Avant le stylo-bille et l’ouvre-boîte, il y de cela un siècle et demi, on aurait lu ces mots à la lumière d’une lampe à huile de baleine ou au camphène (un mélange de térébenthine, d’alcool, et d’huile de camphre). En moins d’une décennie, au cours des années 1860, le kérosène distillé du pétrole ou «huile de roche», déplacerait complètement les divers gras organiques utilisés jusqu’alors pendant des siècles pour l’éclairage intérieur. Et le moteur à combustion interne n’était encore qu’un rêve lointain.

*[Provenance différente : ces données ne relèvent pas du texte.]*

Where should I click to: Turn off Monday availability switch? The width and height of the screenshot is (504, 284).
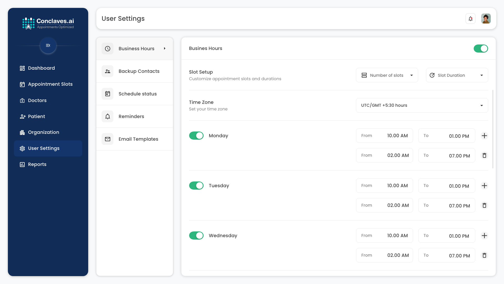click(x=196, y=136)
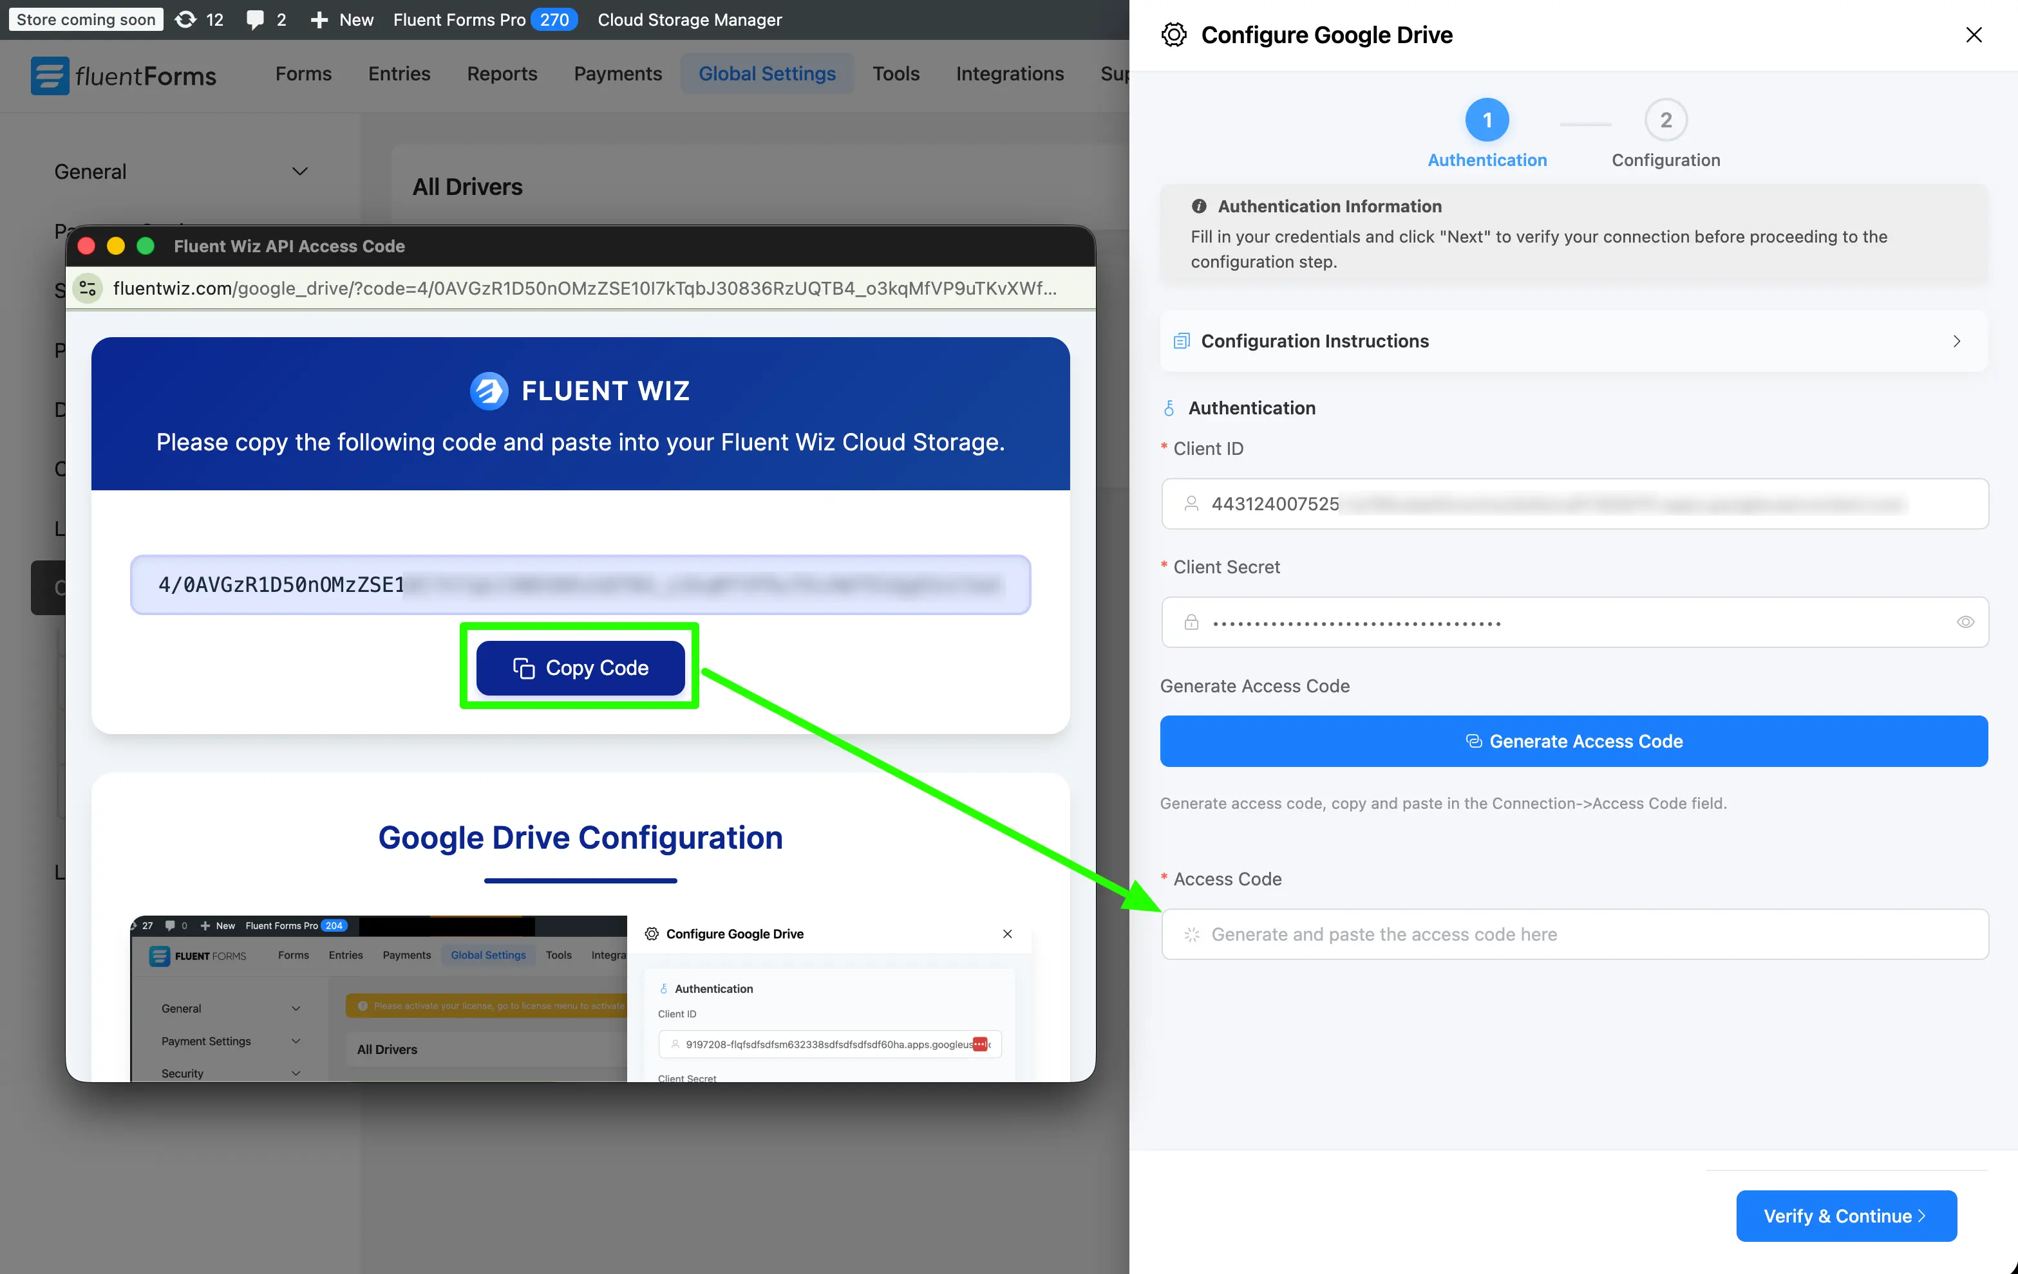The width and height of the screenshot is (2018, 1274).
Task: Open the Integrations menu item
Action: [1009, 74]
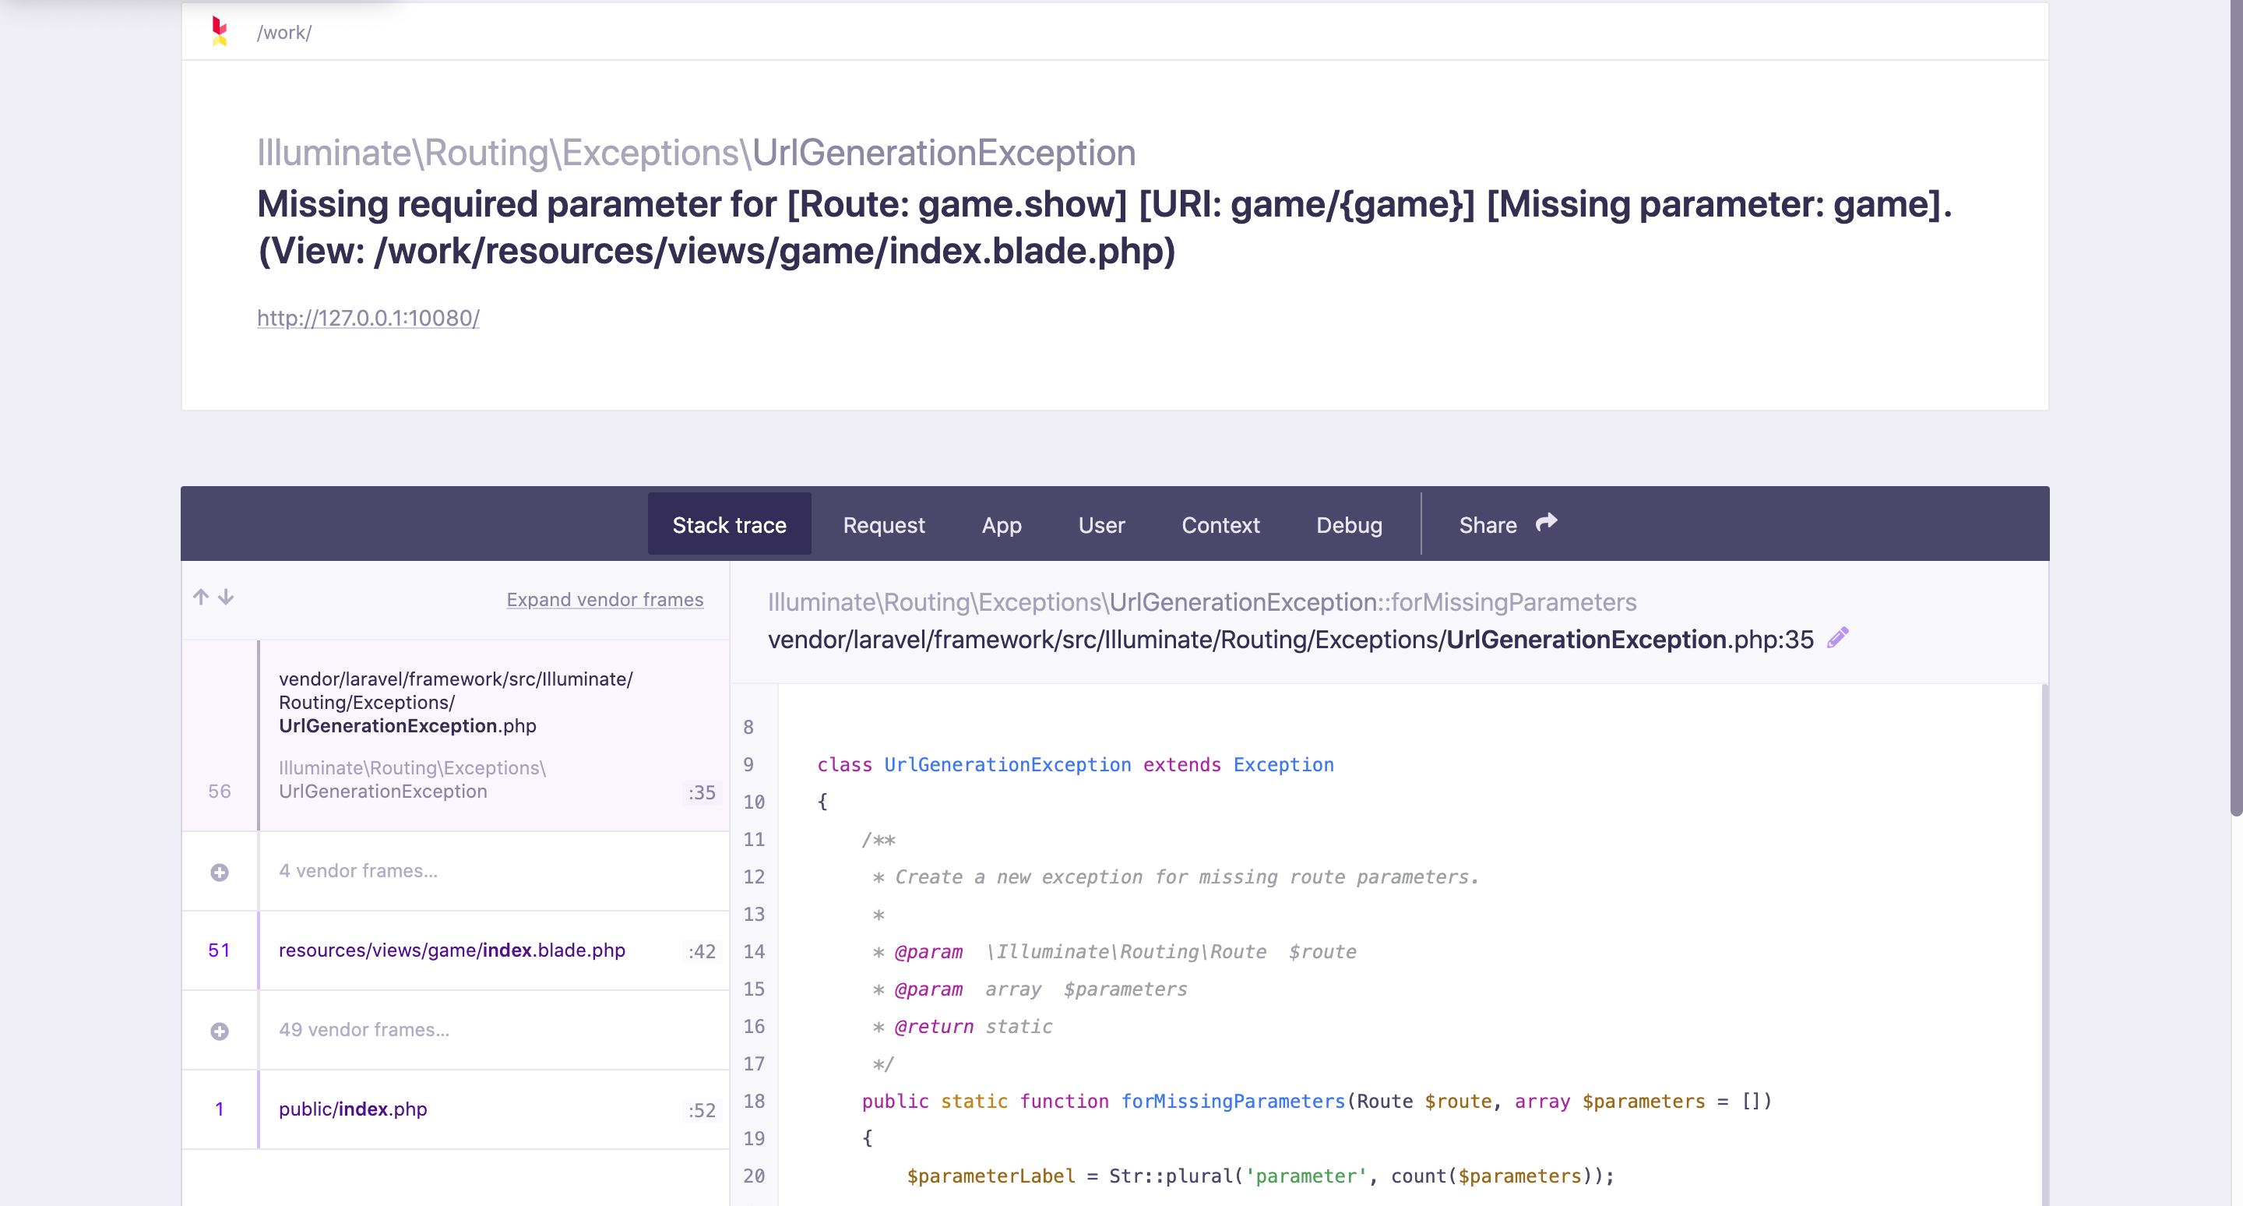2243x1206 pixels.
Task: Open the Context tab
Action: click(1220, 524)
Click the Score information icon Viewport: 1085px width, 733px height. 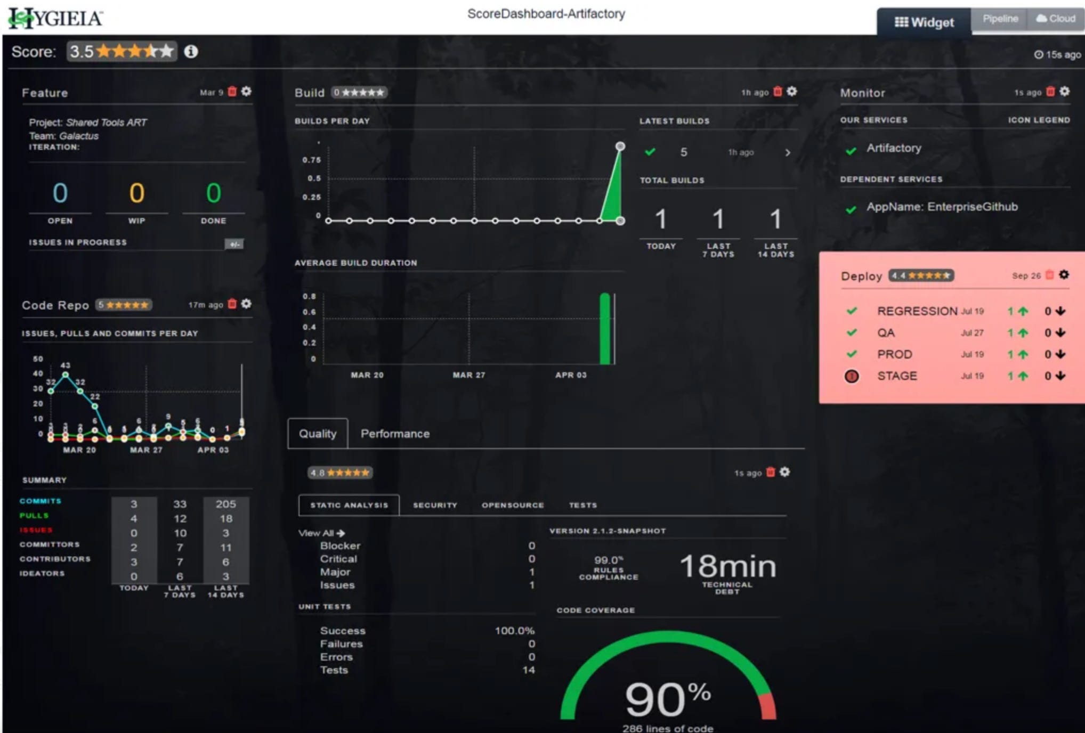[x=192, y=52]
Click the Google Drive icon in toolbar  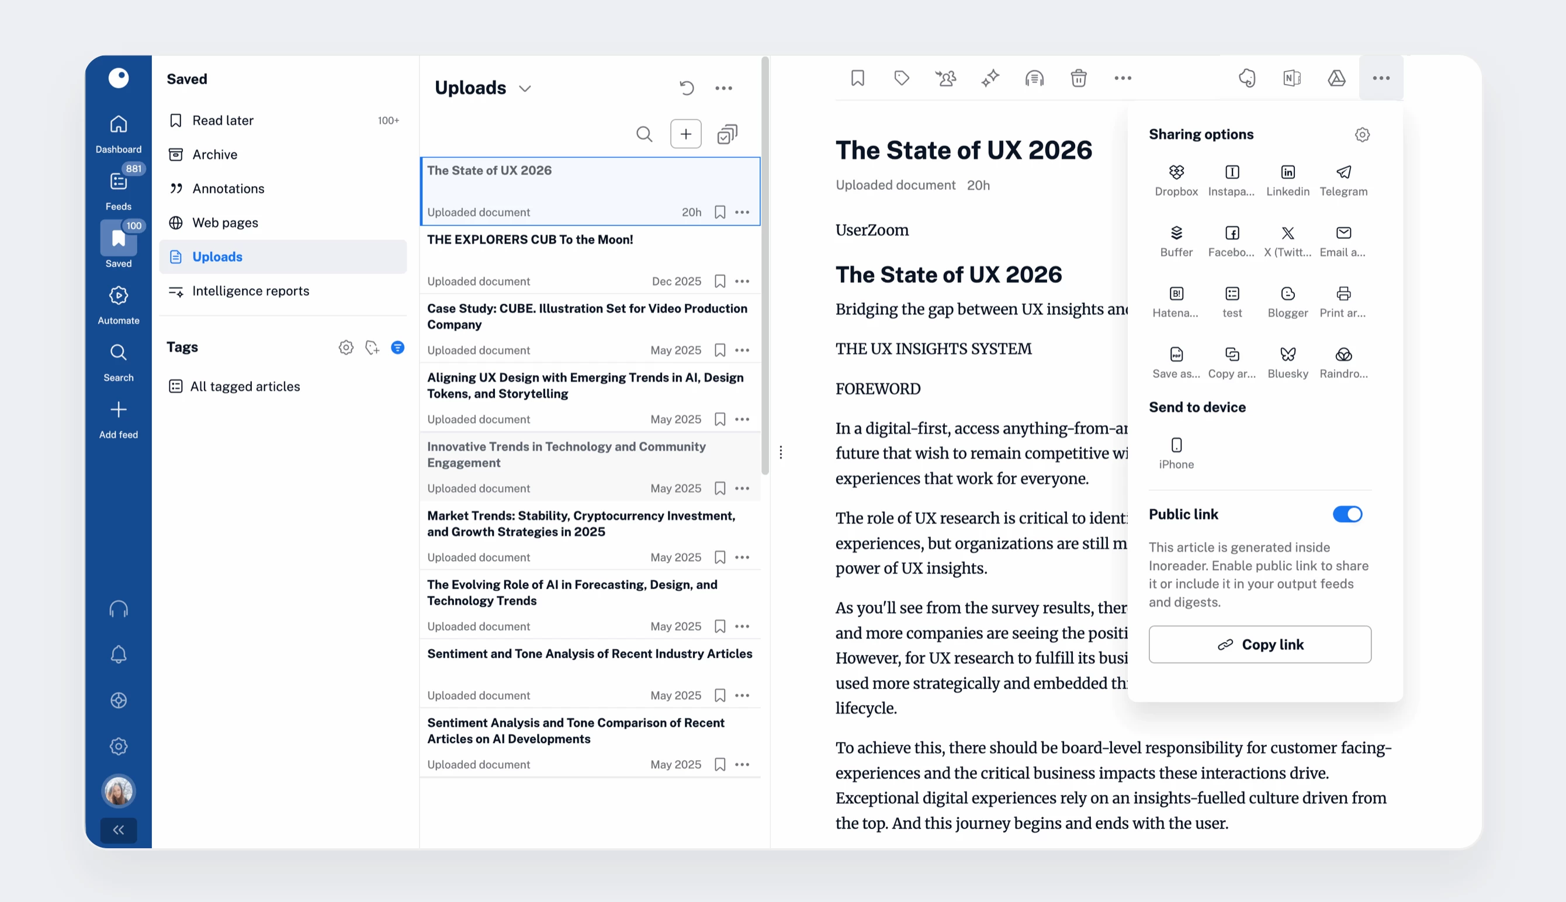pyautogui.click(x=1336, y=78)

Entamant sa carrière comme il entendait la poursuivre, le pétrole connut un succès fulgurant aux États-Unis grâce à une taxation préférentielle, faisant de lui le produit le moins dispendieux de sa catégorie. On le préférait aussi aux huiles organiques parce qu’il n’encrassait pas les mèches, causait moins de fumée et se consommait moins rapidement.
Le pétrole apparaît à une période où les grands cartels (acier, chemin de fer, etc.) font la pluie et le beau temps, monopolisant de vastes secteurs des industries lourdes naissantes. L’absence de réglementation permettait le contrôle lucratif de toute la chaîne de distribution d’un produit, de l’extraction de la matière première jusqu’au consommateur en bout de ligne.
John D. Rockefeller, dieu et maître de la Standard Oil, était si totalement sous le charme de Mammon qu’il a même étudié le nombre minimum de points de soudure nécessaire pour sceller une boîte de lubrifiant. Il avait appris ce que les banquiers du XXe siècle apprendront à notre détriment collectif: même le plus infime profit peut devenir significatif lorsque suffisamment amplifié. Les fractions de cents, multipliées par millions, deviennent-elles même des millions.
Donnez-moi un levier et un point d’appui, disait Archimède, et je soulèverai le monde.